FAQ

Where did you get the idea for the site?

In 1996 a few friends and myself were at the SkyDome (we’d got tickets from Toronto’s FAN590) sitting behind the bullpen where Matt Walbeck among othere were sitting. We were giving it to the Twins bullpen. Very lame stuff. Anyway after a few innings Walbeck stands up all disgusted and says “you guys are the worse hecklers I have ever heard!”. So I thought there must be some good reference material out there somewhere so checked out the library etc, but found nothing. I wrote down some I’d seen from movies. Once I got a computer I posted in some newsgroups looking for the funniest thing anyone has heard at the park and the response was huge. I posted some of the best ones on a web page (had never built one before) and started collecting them.

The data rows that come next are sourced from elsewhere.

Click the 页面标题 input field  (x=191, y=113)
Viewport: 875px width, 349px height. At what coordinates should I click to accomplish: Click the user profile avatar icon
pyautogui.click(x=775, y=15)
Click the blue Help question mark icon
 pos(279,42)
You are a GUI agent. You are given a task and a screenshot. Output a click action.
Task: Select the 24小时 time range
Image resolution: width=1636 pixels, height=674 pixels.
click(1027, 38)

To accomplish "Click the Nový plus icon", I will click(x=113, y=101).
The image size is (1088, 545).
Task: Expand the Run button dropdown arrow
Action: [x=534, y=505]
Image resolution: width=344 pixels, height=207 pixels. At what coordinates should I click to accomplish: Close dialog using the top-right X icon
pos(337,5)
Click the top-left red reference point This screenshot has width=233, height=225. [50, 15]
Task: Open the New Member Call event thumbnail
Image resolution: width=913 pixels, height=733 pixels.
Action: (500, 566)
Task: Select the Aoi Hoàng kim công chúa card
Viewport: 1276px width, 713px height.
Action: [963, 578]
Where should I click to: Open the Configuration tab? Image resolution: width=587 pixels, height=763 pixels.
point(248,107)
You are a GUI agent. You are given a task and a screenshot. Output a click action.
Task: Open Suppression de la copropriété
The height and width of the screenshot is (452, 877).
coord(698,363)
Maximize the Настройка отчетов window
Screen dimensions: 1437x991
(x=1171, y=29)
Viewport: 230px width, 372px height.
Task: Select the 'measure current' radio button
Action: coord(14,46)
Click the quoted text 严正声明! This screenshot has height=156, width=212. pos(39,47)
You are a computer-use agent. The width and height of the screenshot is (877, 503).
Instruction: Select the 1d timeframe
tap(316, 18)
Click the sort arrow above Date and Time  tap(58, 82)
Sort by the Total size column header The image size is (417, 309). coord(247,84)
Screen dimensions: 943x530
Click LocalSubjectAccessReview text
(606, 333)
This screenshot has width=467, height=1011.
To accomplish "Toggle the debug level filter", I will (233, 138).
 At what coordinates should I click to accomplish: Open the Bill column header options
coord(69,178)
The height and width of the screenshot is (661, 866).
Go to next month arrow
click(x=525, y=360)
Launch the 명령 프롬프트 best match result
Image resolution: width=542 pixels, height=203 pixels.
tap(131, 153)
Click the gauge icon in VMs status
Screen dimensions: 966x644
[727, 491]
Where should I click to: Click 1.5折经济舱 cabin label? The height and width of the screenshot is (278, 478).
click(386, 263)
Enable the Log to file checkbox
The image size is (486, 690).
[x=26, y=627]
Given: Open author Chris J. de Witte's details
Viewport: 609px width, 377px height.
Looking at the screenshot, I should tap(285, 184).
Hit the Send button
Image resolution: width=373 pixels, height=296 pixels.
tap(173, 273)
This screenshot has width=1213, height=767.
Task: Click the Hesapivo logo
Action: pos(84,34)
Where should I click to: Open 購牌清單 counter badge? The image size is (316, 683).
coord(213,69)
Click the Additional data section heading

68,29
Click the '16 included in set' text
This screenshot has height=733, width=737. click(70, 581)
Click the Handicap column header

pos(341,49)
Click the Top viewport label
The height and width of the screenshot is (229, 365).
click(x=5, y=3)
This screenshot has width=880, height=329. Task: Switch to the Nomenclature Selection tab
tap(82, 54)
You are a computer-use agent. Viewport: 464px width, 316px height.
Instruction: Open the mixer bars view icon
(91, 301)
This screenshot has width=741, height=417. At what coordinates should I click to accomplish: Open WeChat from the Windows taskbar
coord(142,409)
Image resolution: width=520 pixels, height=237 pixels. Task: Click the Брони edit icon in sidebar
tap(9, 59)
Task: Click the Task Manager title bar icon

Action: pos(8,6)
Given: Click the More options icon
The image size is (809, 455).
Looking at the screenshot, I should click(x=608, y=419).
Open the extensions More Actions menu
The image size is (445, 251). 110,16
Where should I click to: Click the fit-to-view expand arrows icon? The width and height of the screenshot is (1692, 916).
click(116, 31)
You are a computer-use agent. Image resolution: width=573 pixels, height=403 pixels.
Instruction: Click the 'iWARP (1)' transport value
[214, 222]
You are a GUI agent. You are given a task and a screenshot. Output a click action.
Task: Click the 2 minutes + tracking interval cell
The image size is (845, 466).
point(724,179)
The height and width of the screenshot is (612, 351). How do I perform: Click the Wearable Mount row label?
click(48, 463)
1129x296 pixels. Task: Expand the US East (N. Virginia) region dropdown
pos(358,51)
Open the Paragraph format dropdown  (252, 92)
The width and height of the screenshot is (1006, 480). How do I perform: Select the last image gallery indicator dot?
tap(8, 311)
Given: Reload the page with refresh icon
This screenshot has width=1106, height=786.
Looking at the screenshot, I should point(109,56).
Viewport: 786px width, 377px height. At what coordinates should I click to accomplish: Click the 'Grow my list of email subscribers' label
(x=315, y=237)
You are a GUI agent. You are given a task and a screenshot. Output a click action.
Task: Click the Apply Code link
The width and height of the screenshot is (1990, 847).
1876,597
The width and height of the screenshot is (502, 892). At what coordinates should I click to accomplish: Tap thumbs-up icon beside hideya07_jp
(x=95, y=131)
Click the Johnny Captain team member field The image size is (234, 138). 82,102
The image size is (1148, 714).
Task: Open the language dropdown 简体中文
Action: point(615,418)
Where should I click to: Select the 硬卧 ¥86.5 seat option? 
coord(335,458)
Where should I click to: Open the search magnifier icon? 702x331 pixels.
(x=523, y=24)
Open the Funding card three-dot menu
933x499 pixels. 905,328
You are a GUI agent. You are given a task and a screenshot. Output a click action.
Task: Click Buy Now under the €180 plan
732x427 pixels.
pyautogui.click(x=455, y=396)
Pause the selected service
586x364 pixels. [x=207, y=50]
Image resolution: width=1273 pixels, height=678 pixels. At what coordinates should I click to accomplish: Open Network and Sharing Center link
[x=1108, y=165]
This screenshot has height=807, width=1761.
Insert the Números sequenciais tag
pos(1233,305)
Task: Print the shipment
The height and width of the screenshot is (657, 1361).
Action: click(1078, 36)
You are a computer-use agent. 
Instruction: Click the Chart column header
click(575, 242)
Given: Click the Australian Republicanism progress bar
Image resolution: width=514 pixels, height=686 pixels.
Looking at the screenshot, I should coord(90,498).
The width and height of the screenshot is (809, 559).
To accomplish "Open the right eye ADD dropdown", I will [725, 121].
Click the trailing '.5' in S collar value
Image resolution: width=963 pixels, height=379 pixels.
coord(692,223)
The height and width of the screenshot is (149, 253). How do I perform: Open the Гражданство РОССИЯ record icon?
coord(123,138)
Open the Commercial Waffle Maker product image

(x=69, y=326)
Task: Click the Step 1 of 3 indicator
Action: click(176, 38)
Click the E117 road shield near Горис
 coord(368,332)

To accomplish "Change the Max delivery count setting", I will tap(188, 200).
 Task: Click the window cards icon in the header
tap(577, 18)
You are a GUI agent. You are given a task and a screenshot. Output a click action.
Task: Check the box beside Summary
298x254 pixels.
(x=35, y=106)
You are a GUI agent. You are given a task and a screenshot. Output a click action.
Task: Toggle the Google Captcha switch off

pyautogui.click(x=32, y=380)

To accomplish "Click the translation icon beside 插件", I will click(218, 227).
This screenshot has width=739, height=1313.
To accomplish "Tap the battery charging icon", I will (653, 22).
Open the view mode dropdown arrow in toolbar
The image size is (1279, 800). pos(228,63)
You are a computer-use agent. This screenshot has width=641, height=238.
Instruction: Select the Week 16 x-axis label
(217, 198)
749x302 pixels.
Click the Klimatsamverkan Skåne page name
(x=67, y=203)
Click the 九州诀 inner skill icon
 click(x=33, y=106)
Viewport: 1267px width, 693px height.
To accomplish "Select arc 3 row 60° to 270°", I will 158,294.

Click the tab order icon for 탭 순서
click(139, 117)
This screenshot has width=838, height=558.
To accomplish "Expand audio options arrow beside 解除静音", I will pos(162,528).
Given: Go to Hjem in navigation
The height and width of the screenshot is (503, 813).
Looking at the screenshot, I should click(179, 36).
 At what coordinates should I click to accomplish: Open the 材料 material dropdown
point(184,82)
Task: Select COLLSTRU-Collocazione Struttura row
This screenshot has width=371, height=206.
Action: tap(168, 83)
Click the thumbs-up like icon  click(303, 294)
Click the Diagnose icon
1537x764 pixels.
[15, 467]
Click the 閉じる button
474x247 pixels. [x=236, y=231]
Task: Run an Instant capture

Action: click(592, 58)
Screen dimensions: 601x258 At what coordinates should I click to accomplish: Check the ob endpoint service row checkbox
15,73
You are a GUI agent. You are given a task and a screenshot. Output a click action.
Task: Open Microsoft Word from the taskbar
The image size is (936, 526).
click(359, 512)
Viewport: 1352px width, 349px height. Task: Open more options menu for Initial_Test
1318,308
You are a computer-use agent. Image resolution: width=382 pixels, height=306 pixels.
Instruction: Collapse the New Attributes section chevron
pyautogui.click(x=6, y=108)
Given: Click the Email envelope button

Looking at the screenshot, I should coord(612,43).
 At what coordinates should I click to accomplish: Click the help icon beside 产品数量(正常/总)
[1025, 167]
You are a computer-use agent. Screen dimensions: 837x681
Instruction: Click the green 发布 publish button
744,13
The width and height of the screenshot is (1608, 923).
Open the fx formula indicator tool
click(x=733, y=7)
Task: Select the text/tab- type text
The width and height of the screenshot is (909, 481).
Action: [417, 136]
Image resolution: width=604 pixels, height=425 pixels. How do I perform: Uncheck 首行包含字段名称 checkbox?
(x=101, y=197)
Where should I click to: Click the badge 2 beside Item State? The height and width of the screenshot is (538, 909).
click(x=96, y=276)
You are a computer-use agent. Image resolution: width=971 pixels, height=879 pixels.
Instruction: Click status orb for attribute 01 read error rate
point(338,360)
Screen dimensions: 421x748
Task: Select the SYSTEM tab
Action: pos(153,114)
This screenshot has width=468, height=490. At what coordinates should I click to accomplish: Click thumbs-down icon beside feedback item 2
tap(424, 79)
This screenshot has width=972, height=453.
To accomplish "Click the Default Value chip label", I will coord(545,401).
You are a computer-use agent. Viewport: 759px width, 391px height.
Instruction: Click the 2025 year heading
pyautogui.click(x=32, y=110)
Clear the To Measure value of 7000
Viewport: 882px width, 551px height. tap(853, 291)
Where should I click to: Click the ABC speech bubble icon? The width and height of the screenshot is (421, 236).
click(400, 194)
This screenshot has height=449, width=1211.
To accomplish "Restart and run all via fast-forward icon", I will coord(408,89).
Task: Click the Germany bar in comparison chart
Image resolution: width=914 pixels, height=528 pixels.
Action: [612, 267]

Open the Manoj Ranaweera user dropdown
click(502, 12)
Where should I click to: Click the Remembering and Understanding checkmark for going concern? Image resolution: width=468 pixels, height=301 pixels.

Do you remember exactly what you said to Matt Walbeck?

There was a pitcher named Greg Hansell sitting next to Walbeck in the bullpen. I think the line was “Hey Hansel, where’s Grettel”

How frequently do you update the site with new barbs and other content?

Usually a dozen heckles are submitted each day. Now that the site has reached 2000 heckles, there are not too many original ones out there we haven’t already catalogued. “Hey Ump, if you had another eye you’d be a Cyclops!” has been submitted 100’s of times.

What are your favorite heckles?

My personal favorites:
I thought only horses slept standing up!
Flip over the plate and read the directions
How can you eat with those hands?
I’ve gotten better calls from my ex-wife!
You couldn’t save anything at a Walmart sale!
You couldn’t pitch a tent!
That balls going over your head, just like Sesame Street!
Nice play, Shakespeare!
Cinderella gets to the ball faster than you do!
You’ve had fewer hits than Vanilla Ice!
This guy couldn’t hit a shift key
How’s your Japanese?
I’ve got internet stocks in better shape than you!
I’ve seen snakes with better hands!

Is heckling an art? Why/why not?

Heckling is definitely an art that can affect the outcome of a game – if you rattle the opposing players. Any time you take their (opposing players) attention away from the game you’ve given your team an advantage. There are plenty of sent in stories posted on the site where the fans claim to have won the game for their team. Yelling profanity is not an art, it is not what the site is about at all. It’s not about being too personal, or insulting either. I try to post only heckles that are witty and original. I don’t post any heckle or story where I think it’s poor taste.

What has been your favorite aspect of the Web site?

I really enjoy the heckles and stories that are sent in, sometimes a dozen a day. I get a lot of mail saying how much they enjoy the site – one from an ump this week that said it had him in tears. Though there aren’t too many sent in anymore that I haven’t heard.

Why do fans heckle? They bought the right to heckle when they bought the tickets? Alcohol?

Baseball is such a slow sport, the fan is left with plenty of time to think up great lines – and plenty of opportunity to deliver them. Baseball more than any other sport creates this atmosphere that’s a combination of nothing happening (I read somewhere that the ball is in play for 5 minutes a game?), players who look deserted and friendless (i.e. outfielders), and fans who are there to enjoy themselves. The other major sports are either too fast, loud, or the action is too far away from the seats to be worth heckling.

Early on in my creating the website, a fan wrote in a story where his answer to someone telling him to stop his heckling was to say “Hey, baseball ain’t the Opera!”. I use that as a tag line for the site because it cuts through this idea that these athletes are somehow performing brain surgery on the field and we’ve all come to watch them “work”. Their reasoning is “How would you like it if they came to your workplace and heckled you?” Well if I my job included standing in a park shagging flies for 3 hours a day, you’re more than welcome to come and heckle me – as long as I can keep my job.

Hard-working people go to the park to forget about their day at work, and that is exactly what the game of baseball provides, a diversion. Heckling also shows that the crowd is into the game, and is enjoying themselves. Crowds that are enjoying themselves keep coming back, which is surely what MLB wants.

What reaction is the heckler trying to get from the player?

Home town fans are against the visitors and they do their part by rattling the opponent. Every time you divert their attention of the visiting teams player away from the game you’ve helped your team win. While on deck, on the way to the plate, in the batters box – we’re told these are times when the batter needs to concentrate fully. If Yogi was right, and baseball is 90% mental, then hecklers are a big part of any “home field advantage”. Any gesture, or look, or even a chuckle that you get from the player takes his mind out of the game.

What constitutes crossing the line, if anything?

Anything personal, racial, or obscene has no place at the ballpark. Neither does physical contact like pouring beer on people or throwing coins – both way over the line. You stay safely away from the line with lines that are topical, witty, and original. For example in Dodger Stadium shortly after the brawl in stands 4 years ago — a fan behind the Dodger dugout yelled at Chad Kreuter : “Hey Kreuter, I just bought your cap on eBay!” Which was a fantastic line meeting those 3 criteria.